Copy the records below, from the line containing "1352x721 pixels." through the last line; leave out pictures.

--- Data for analysis Enclosed Below ---

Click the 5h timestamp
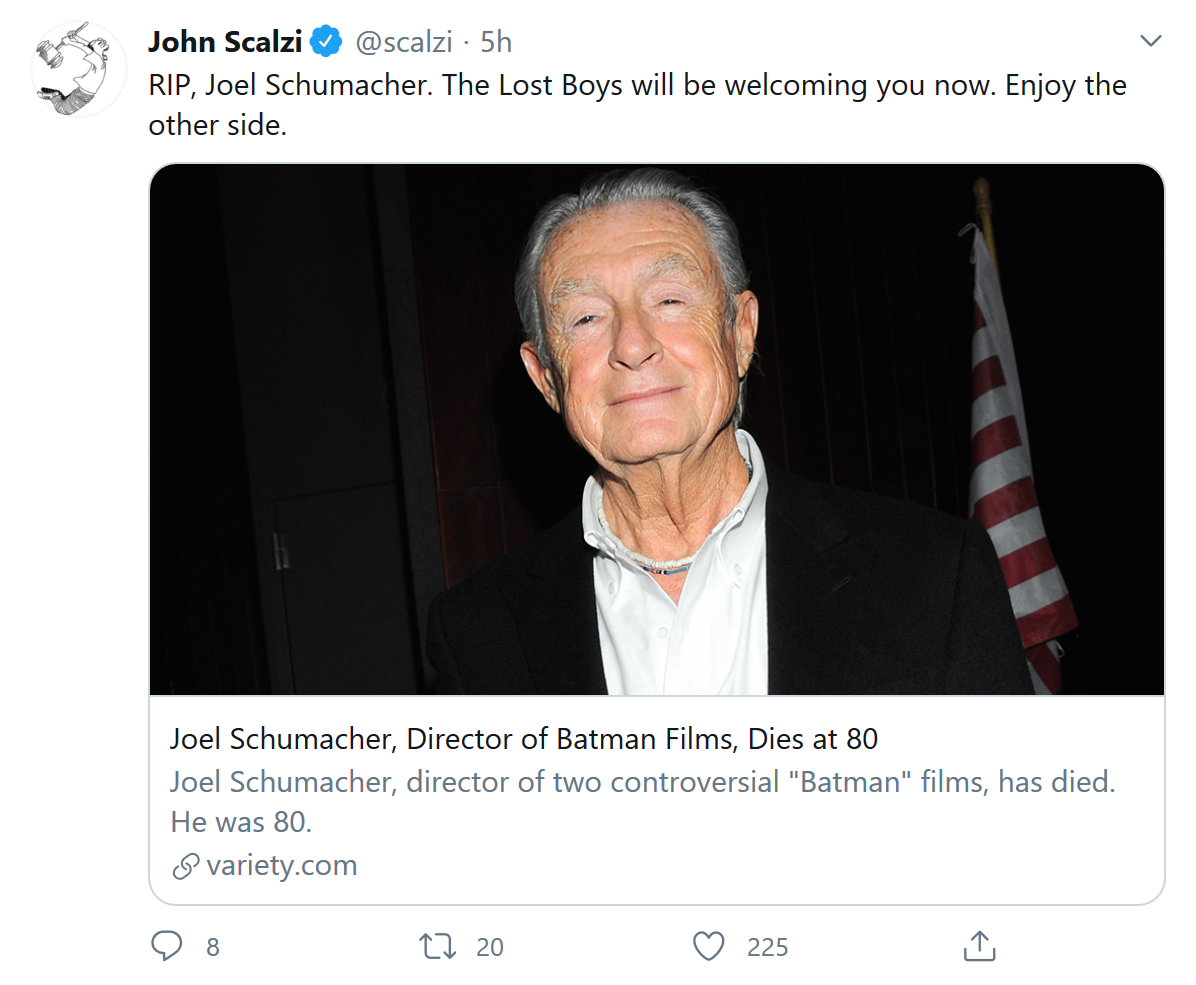 coord(496,42)
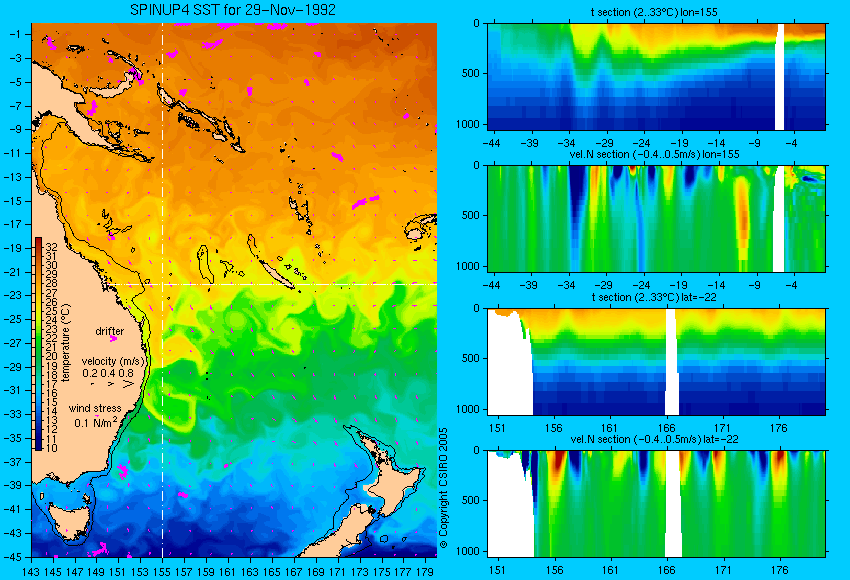Click the temperature color scale bar
Viewport: 850px width, 580px height.
pyautogui.click(x=38, y=344)
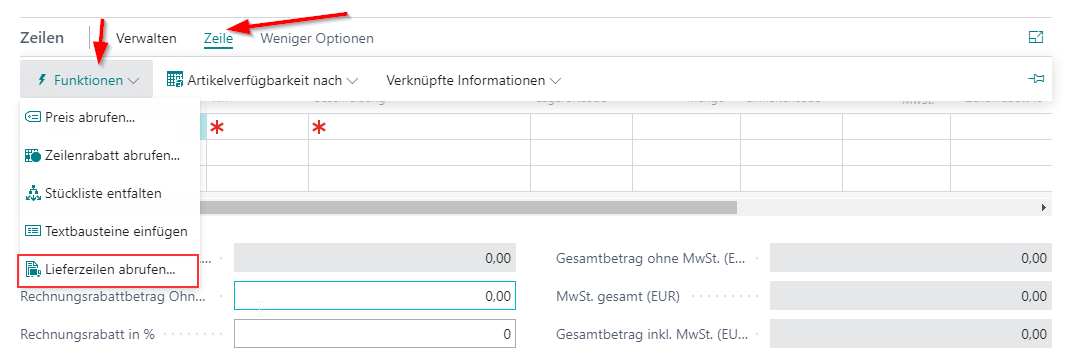Switch to the Verwalten tab
Viewport: 1066px width, 363px height.
tap(146, 38)
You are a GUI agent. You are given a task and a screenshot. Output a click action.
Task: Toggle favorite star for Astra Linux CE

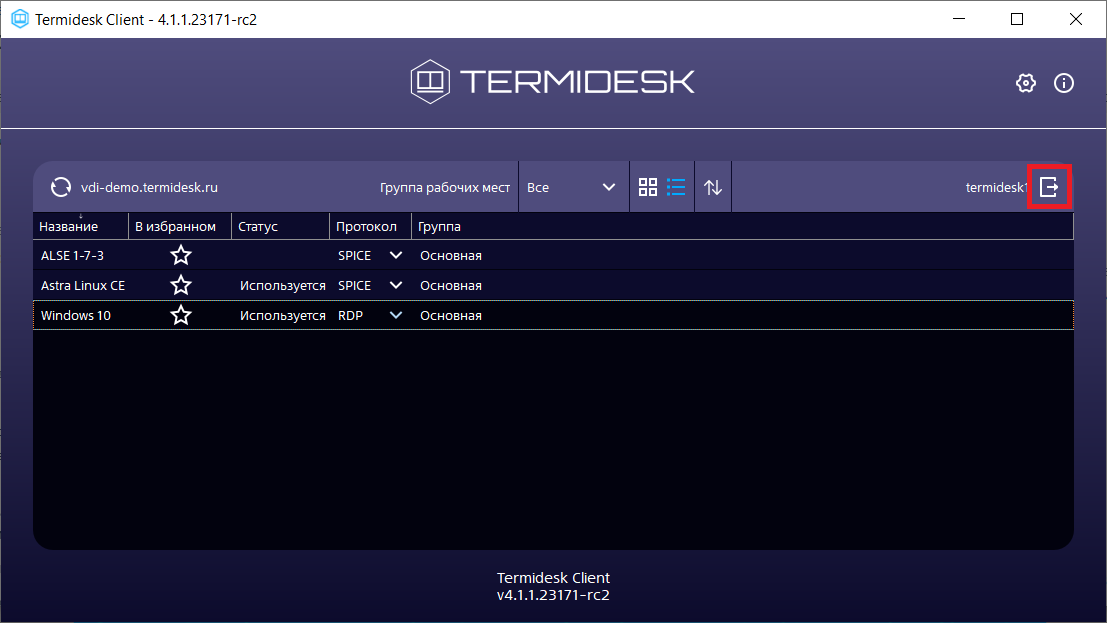coord(181,286)
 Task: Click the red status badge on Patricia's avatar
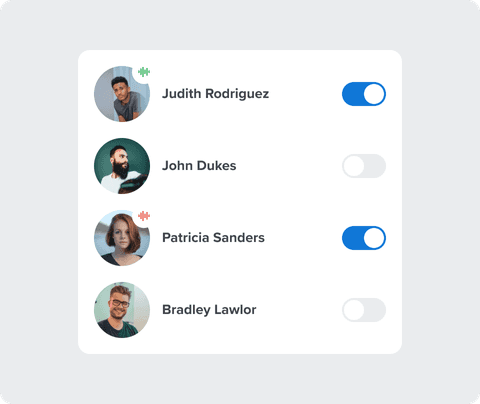(144, 216)
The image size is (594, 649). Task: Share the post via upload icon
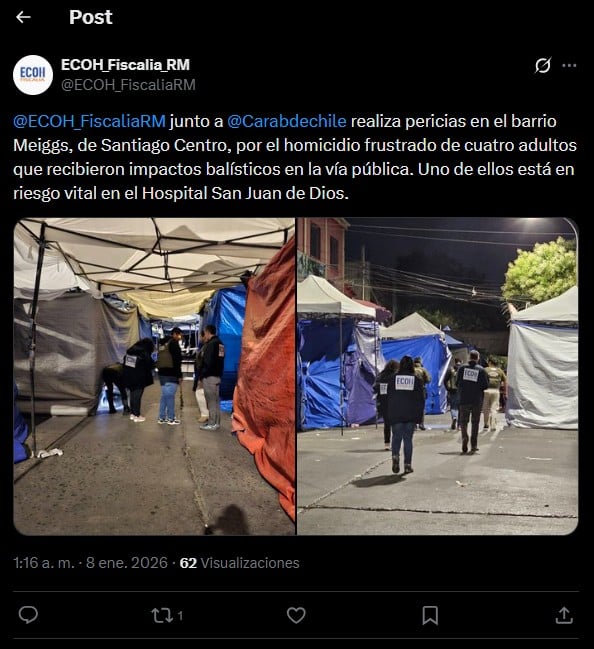tap(564, 615)
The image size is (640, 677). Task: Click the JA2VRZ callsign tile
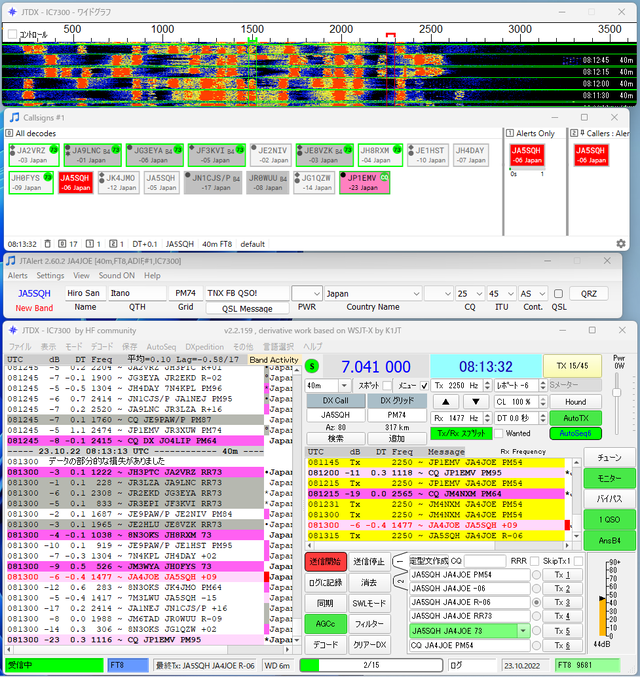(x=34, y=155)
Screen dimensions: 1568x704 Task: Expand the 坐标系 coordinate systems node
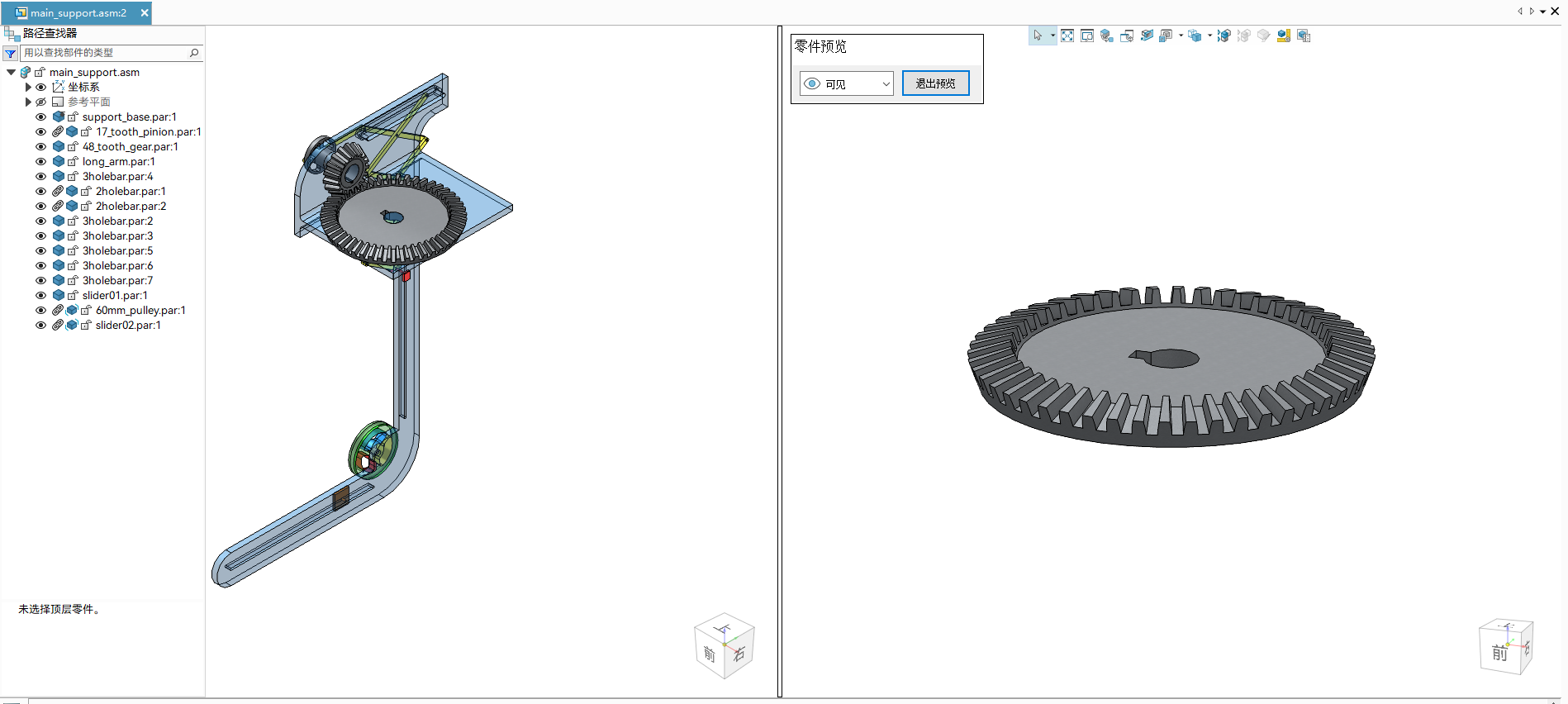(28, 88)
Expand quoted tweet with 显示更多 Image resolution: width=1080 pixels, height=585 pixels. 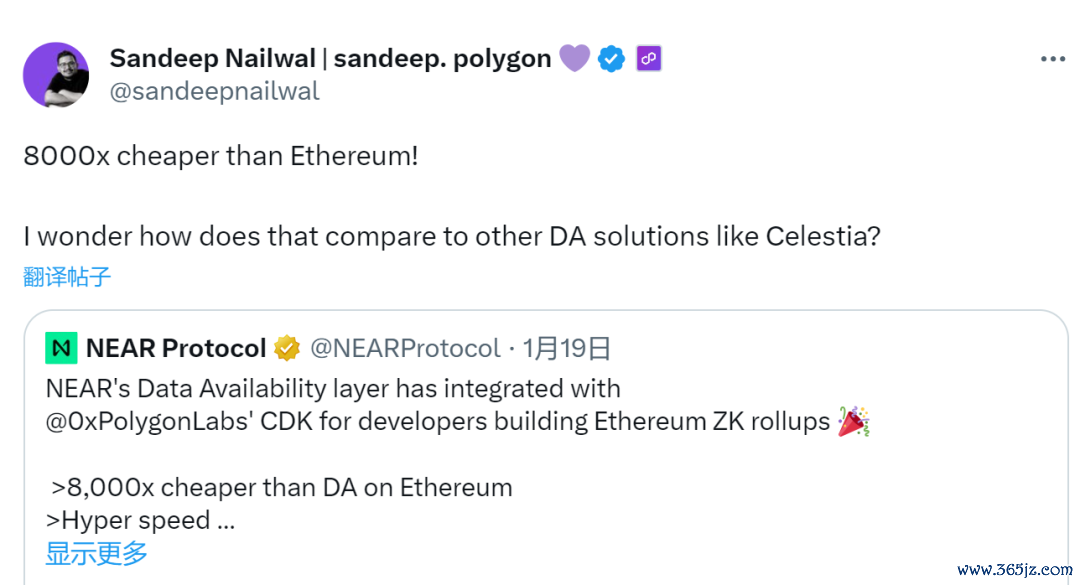(x=96, y=553)
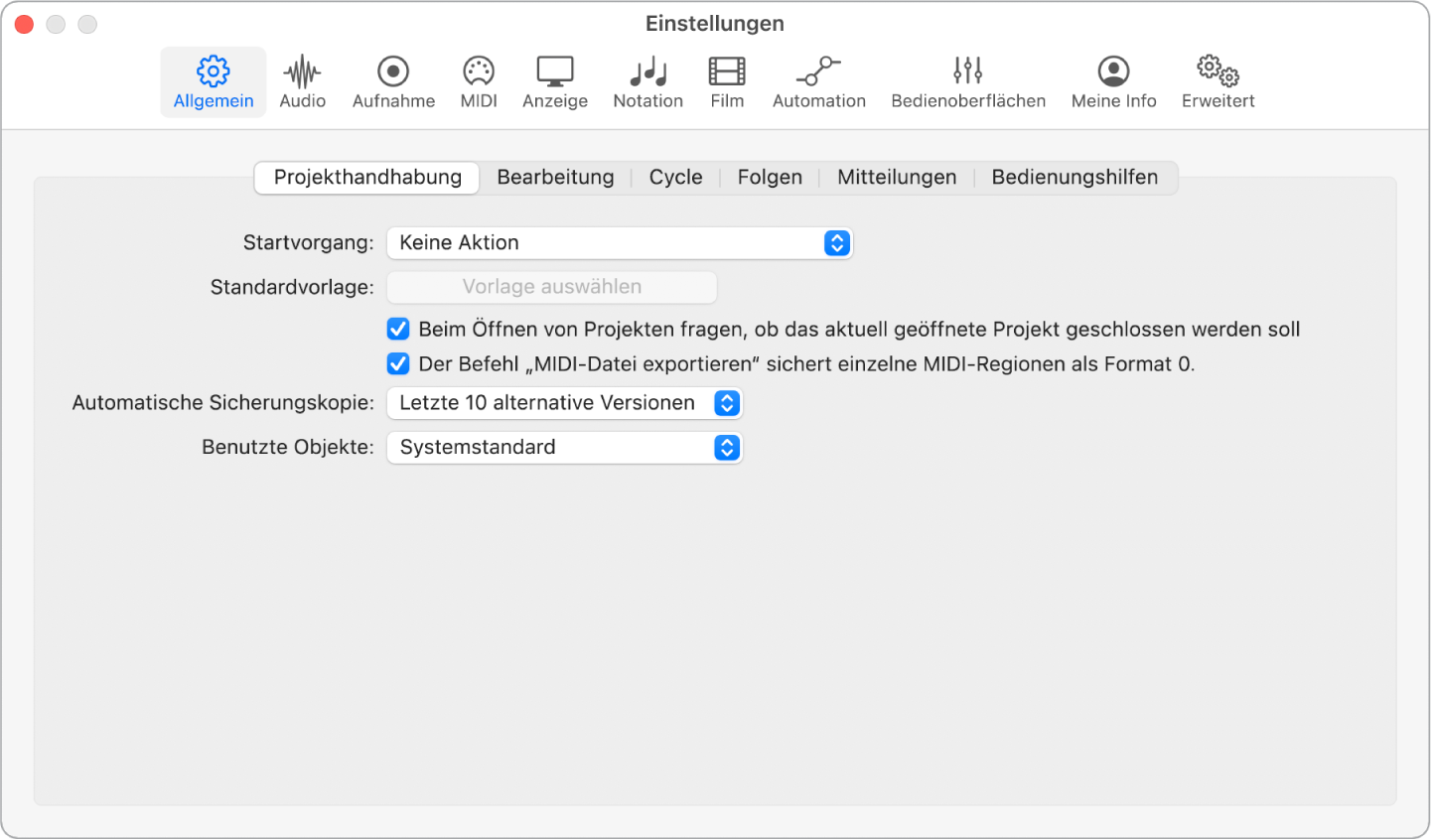The height and width of the screenshot is (840, 1432).
Task: Disable asking to close open projects
Action: pyautogui.click(x=398, y=329)
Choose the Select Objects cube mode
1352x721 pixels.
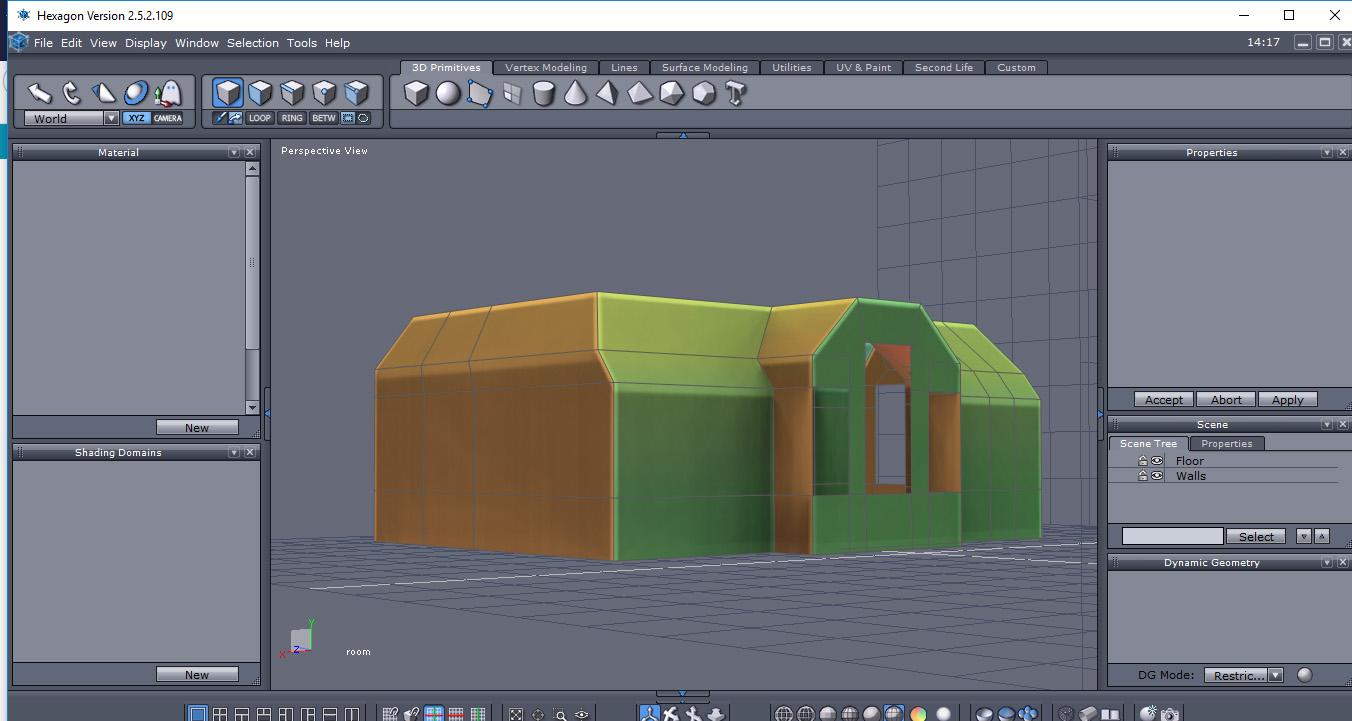[x=228, y=93]

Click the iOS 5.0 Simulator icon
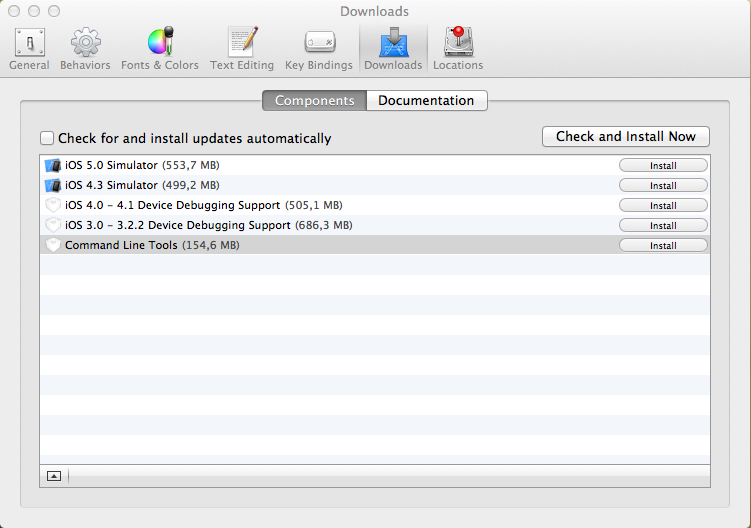pyautogui.click(x=53, y=165)
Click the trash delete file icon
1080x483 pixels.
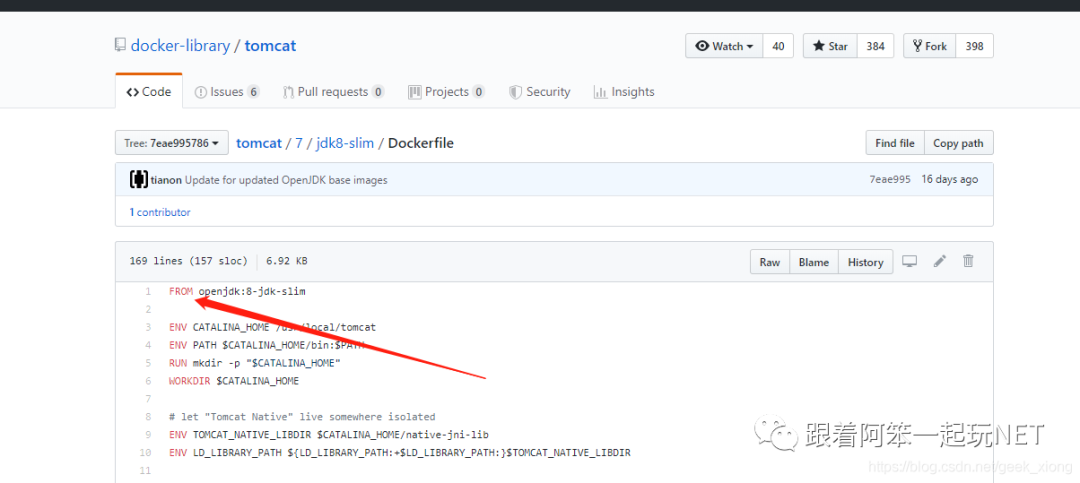click(968, 261)

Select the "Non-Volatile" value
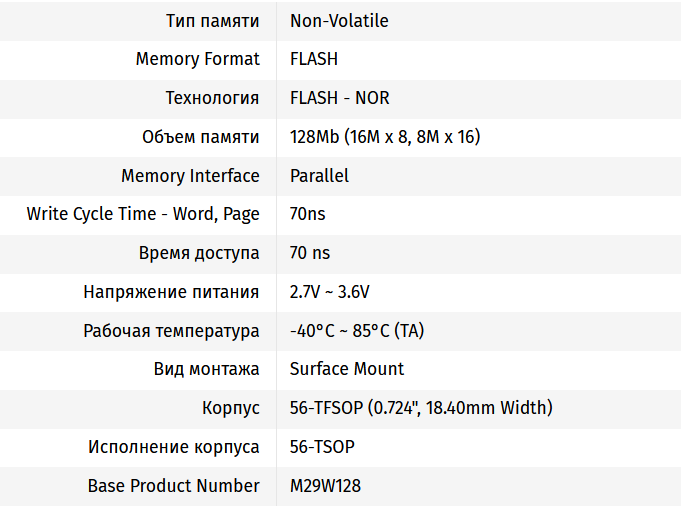point(339,20)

--- End of Enclosed Data for analysis ---

- **Written response**:
1352x721 pixels.
[x=228, y=93]

Click the iOS 5.0 Simulator icon
pyautogui.click(x=53, y=165)
Click the trash delete file icon
1080x483 pixels.
click(968, 261)

Select the "Non-Volatile" value
point(339,20)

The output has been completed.